> [Exercise aim] Below are the records. Retype exactly the lines between the lines holding "Screen dimensions: 1280x720" and "You are a computer-use agent. 914x547 pixels.", inclusive.

> [Records supplied]
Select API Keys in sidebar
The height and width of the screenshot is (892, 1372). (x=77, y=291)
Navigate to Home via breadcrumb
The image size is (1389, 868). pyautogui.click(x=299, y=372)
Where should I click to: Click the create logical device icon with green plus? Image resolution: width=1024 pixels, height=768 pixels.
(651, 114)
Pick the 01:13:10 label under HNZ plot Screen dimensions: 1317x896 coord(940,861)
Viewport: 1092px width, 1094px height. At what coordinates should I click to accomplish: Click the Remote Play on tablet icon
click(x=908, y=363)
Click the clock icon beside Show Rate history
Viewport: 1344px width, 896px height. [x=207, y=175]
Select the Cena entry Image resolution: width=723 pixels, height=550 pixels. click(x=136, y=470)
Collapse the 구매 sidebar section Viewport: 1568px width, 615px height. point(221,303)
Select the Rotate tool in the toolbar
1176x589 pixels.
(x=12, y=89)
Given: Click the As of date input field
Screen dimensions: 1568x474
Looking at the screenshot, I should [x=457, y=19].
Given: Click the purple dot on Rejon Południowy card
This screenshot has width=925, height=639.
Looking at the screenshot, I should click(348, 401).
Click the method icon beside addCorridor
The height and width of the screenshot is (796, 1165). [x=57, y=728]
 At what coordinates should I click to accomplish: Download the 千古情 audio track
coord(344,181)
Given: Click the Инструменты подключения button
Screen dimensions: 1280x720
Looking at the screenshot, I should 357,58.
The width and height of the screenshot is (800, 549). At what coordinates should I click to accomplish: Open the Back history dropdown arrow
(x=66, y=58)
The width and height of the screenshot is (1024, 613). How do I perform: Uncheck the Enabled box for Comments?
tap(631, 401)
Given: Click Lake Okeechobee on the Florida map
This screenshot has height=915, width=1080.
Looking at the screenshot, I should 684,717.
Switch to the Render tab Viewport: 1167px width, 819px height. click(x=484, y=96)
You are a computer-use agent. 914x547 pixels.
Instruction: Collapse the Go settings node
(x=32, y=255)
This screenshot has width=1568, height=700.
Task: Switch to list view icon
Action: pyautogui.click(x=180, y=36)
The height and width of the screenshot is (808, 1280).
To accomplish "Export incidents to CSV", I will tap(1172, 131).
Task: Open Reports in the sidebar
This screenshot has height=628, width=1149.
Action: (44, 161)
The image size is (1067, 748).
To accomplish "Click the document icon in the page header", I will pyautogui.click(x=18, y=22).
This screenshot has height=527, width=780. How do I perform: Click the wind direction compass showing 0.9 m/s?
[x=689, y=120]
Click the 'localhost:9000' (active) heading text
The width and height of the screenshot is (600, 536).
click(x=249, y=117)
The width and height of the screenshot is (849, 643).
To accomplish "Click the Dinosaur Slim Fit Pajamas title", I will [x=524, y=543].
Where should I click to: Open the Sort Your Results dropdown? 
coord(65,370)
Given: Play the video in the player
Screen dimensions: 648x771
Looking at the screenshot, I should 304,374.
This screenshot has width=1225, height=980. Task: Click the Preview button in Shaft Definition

> [Result below]
Screen dimensions: 1280x720
Looking at the screenshot, I should 357,58.
The width and height of the screenshot is (800, 549). At what coordinates should I click to accomplish: Open the Back history dropdown arrow
(x=66, y=58)
The width and height of the screenshot is (1024, 613). How do I perform: Uncheck the Enabled box for Comments?
tap(631, 401)
Given: Click Lake Okeechobee on the Florida map
This screenshot has height=915, width=1080.
Looking at the screenshot, I should 684,717.
Switch to the Render tab Viewport: 1167px width, 819px height. click(x=484, y=96)
You are a computer-use agent. 914x547 pixels.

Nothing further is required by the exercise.